If you have recently welcomed a kitten into your home – congratulations! Cherish all the moments that come with this stage of their life. Remember that on top of getting the proper foods, toys and gear, it’s also important to get them the vaccines they need. Kittens are especially vulnerable to serious diseases and vaccines are the best way to protect them. Even if your feline friend is fully grown, they still need to be vaccinated. Call us at 905.685.7349 for more information.
When should kittens get their first vaccines?
Although each patient is different, we generally give kittens their first set of vaccines when they are between 1.5 months to 2-months-old. They will usually receive their shots during their first visit to the vet, at the same time that the doctor conducts their full wellness checkup, complete with other diagnostics such as bloodwork and urine sampling.
Is it true kittens need to be vaccinated over and over again?
Yes, after their first set of shots, kittens will need to get injections of other vaccines every month or so until they are approximately 6-months-old. The “kitten” vaccinations usually end at the 6-month mark, which is also typically when we perform spays and neuters.

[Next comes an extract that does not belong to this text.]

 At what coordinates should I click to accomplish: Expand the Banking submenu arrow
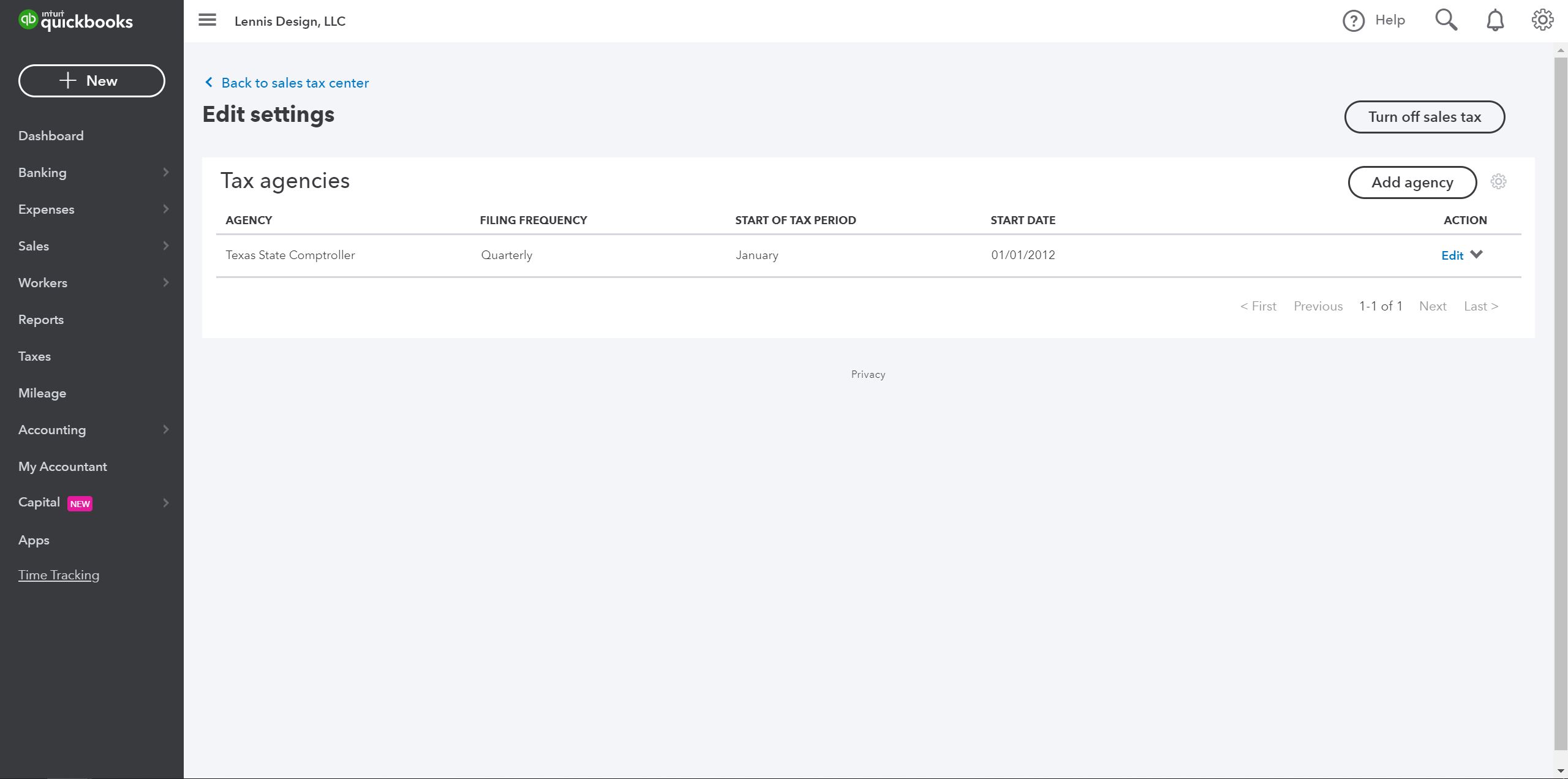[165, 173]
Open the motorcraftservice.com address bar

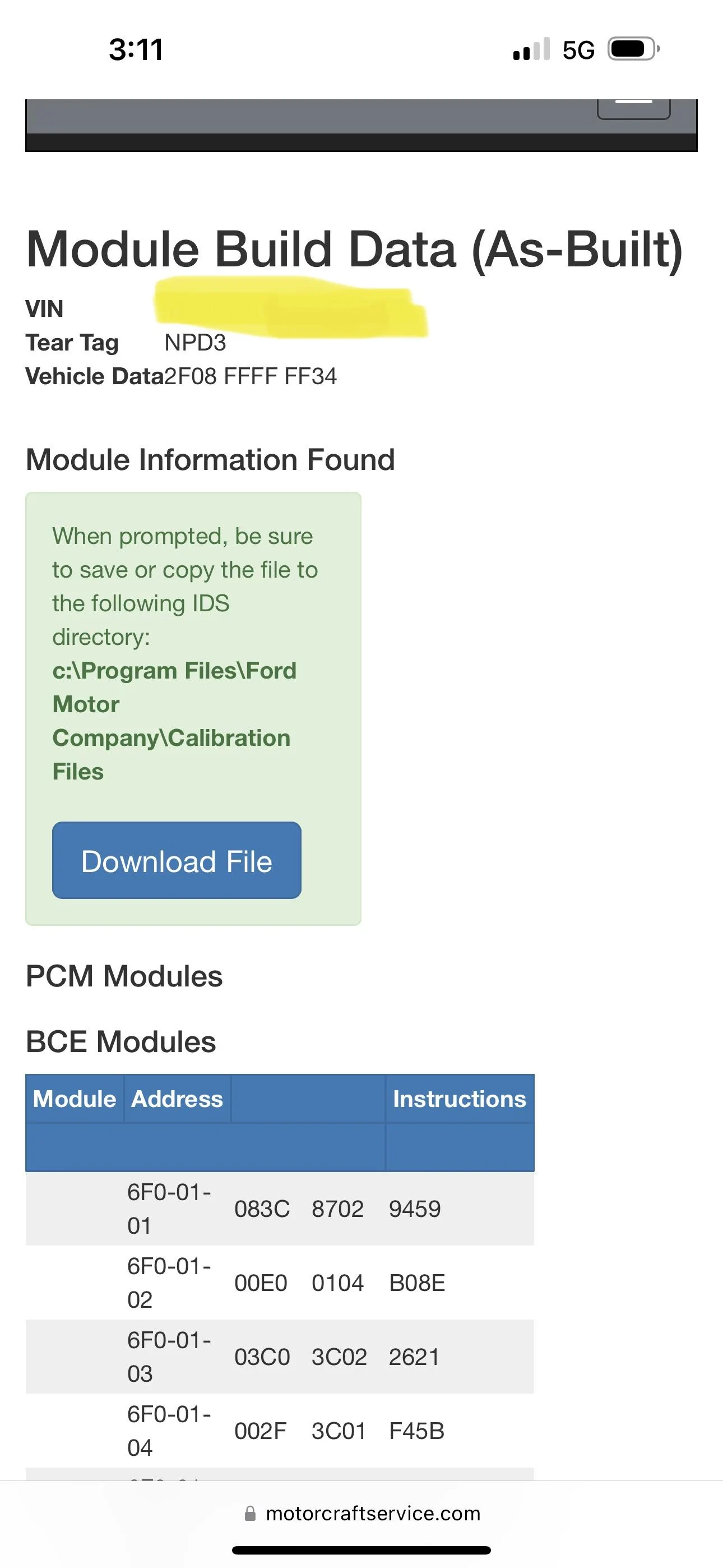tap(362, 1513)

The vaccines for rhinotracheitis, calcivirus, panleukopenia and chlamydia are usually given first. Then, at the second visit, the second shots for calcivirus, panleukopenia and rhinotracheitis are given, along with the first injection of their feline leukemia vaccine. The rabies vaccine and a feline leukemia booster are usually administered at the third visit.
What vaccines do adult cats need?
All adult cats should continue to receive their vaccine against rabies, calicivirus, panleukopenia virus and herpesvirus. Your veterinarian may also recommend additional vaccines (non-core) based on your pet’s lifestyle, environment and risk exposure to certain parasites and diseases. Depending on the exact vaccine, your pet will need to be injected once per year or once every three years.